Ulysse Gosset viré de France 24 : la purge continue
Depuis cet été, l’Audiovisuel extérieur français, qui regroupe France 24, RFI et TV5 Monde, opère un grand ménage de printemps... ou plutôt d’automne. Les têtes - qui dépassent - tombent plus vite que les feuilles mortes. Richard Labévière, Grégoire Deniau, Bertrand Coq... Dernière victime en date : Ulysse Gosset, présentateur de l’émission phare de France 24.
"Scandaleux" : c’est ainsi qu’Ulysse Gosset qualifie son éviction de France 24. L’animateur du "Talk de Paris", qui est aussi l’un des fondateurs de la chaîne d’information apparue en 2006, n’a, en effet, pas vu renouveler son contrat, qui arrivait à échéance fin novembre, et ce, sans qu’aucun motif ne lui soit fourni.

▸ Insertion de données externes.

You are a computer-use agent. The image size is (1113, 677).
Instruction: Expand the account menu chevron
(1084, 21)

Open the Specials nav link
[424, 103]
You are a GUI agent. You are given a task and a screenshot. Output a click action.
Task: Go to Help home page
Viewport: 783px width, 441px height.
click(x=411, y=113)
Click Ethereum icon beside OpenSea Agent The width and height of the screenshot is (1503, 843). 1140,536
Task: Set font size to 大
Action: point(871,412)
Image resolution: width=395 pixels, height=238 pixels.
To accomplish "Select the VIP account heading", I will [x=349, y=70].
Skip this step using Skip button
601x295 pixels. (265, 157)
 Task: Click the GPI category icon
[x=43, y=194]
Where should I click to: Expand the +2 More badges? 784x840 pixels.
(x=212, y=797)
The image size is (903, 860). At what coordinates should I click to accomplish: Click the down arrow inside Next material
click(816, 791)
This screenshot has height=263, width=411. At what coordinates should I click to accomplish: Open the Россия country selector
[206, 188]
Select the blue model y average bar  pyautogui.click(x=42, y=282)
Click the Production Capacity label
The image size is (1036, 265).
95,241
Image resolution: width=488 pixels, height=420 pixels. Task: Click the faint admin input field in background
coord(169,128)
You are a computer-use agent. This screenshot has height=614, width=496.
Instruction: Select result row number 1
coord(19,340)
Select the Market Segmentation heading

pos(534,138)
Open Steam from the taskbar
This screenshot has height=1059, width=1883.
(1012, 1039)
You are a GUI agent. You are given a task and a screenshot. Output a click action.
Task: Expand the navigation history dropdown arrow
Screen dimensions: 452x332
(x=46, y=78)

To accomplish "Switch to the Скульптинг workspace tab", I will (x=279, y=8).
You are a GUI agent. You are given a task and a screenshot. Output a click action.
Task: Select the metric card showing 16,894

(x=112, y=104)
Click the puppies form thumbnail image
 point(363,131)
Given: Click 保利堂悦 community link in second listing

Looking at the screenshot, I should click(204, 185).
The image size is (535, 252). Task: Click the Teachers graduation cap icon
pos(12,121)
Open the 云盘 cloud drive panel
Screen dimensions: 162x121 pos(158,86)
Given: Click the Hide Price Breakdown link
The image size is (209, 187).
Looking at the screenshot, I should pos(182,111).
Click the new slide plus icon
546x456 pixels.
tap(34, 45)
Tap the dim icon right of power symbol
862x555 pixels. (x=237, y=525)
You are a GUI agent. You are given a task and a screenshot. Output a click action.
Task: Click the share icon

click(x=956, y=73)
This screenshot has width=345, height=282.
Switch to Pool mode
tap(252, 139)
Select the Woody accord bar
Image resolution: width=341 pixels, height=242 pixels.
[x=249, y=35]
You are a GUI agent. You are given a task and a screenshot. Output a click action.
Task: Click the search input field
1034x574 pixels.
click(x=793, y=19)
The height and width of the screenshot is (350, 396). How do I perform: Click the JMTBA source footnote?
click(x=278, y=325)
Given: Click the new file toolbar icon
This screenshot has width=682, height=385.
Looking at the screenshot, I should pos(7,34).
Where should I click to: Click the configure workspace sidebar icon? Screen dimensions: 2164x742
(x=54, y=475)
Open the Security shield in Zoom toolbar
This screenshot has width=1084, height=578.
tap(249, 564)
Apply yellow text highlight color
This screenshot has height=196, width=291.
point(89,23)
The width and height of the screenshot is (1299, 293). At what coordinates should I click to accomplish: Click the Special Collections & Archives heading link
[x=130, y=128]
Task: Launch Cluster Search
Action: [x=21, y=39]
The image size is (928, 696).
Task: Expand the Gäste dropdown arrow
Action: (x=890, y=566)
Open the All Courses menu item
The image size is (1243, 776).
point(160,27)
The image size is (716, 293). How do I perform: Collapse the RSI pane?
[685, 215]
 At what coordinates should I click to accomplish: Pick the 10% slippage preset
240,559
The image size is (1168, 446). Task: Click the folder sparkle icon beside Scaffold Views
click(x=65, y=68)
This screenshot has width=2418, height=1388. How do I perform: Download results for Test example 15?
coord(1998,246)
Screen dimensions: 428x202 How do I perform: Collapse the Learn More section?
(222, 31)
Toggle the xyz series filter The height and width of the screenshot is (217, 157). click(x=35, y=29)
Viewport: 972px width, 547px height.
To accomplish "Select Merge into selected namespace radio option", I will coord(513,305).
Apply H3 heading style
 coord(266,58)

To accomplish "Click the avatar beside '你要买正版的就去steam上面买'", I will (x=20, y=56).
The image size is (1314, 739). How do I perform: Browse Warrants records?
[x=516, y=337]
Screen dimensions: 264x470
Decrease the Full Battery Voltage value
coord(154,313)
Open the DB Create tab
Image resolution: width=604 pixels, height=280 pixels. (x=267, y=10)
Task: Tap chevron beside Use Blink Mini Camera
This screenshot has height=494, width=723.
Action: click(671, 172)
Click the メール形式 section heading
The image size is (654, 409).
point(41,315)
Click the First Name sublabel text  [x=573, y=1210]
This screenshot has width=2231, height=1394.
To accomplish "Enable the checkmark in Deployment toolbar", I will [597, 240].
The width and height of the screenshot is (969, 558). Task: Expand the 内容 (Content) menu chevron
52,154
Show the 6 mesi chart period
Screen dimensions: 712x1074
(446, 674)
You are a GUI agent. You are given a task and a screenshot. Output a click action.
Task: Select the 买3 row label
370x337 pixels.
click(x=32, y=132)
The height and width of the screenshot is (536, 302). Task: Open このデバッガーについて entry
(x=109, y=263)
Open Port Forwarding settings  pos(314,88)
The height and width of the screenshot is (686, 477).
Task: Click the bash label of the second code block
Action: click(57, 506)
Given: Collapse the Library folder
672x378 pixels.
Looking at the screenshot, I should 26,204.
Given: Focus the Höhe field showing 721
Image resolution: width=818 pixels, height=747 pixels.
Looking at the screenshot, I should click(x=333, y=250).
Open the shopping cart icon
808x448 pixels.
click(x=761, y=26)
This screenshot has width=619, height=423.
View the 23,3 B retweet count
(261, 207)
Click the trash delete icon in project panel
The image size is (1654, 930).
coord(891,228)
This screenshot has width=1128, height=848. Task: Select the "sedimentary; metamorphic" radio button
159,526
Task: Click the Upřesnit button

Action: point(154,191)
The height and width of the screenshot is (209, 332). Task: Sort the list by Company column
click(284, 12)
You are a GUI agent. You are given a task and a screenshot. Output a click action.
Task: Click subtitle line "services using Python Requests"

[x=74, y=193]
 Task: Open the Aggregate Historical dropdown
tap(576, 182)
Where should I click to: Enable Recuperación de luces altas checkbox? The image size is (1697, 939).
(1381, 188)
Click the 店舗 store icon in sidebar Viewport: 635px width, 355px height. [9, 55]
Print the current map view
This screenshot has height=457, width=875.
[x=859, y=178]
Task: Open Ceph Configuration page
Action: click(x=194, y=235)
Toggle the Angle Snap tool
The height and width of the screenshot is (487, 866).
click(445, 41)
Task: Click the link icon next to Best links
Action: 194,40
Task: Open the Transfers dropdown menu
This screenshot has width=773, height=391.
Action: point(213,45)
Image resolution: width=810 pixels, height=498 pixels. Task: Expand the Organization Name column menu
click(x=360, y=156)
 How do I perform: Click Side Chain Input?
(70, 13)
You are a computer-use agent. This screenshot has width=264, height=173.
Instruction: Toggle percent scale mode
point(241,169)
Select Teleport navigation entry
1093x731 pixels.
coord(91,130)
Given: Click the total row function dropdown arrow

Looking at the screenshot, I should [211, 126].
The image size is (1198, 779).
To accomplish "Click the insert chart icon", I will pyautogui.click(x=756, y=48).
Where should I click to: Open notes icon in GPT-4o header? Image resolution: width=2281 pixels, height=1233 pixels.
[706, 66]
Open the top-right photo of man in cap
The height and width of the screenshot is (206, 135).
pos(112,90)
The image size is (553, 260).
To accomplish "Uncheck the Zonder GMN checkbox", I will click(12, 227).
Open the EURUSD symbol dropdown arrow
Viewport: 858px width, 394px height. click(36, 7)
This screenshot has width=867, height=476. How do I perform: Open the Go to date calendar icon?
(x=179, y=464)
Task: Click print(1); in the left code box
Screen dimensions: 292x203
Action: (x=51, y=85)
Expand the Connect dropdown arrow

"Ni moi ni la direction de France Télévisions [d’où il était détaché depuis deux ans] n’avons reçu de notification écrite concernant le non-renouvellement de mon contrat, confie-t-il au Monde. Je ne comprends pas la stratégie de la chaîne qui cherche à déstabiliser une rédaction alors qu’elle devrait la consolider face à la concurrence. Ce sont des méthodes d’un autre âge". Même type de déclaration à Arrêt sur images : "La façon dont on cherche à m’évincer est proprement scandaleuse. J’ai participé à la création de la chaîne et ne pas avoir l’élégance de me donner les raisons de ce limogeage est stupéfiant." Une amertume qui rappelle celle de Patrick Poivre d’Arvor suite à son renvoi de TF1... Ulysse Gosset dit avoir tenté de rencontrer la direction pour obtenir des explications. En vain.
Par ailleurs, la 100e de son magazine "Le Talk de Paris", qui devait être diffusée le 28 novembre, a été remplacée au dernier moment par une autre émission. La manière est inélégante et Gosset ne semble pas disposé à se laisser faire : "Je conteste formellement cette décision et je proteste contre la déprogrammation de mon émission qui a été décidée sans me prévenir", déclare-t-il encore au Monde.
Qu’est-ce qui peut bien justifier un tel limogeage ? Le manque d’audience, officiellement. Ce que Gosset dément. La réalité pourrait être plus dérangeante. En effet, des journalistes de France 24 prétendent qu’Ulysse Gosset "paie" pour un affront fait à Bernard Kouchner, ministre des Affaires étrangères, et accessoirement compagnon de Christine Ockrent, la directrice générale déléguée de l’audiovisuel extérieur, qui comprend France 24, RFI et TV5 Monde. Le 18 juillet 2008, Kouchner était l’invité du "Talk de Paris" et n’avait pas apprécié du tout le portrait qui lui avait été consacré. Le ministre l’avait même fait savoir à la direction de la chaîne qui s’en était excusée.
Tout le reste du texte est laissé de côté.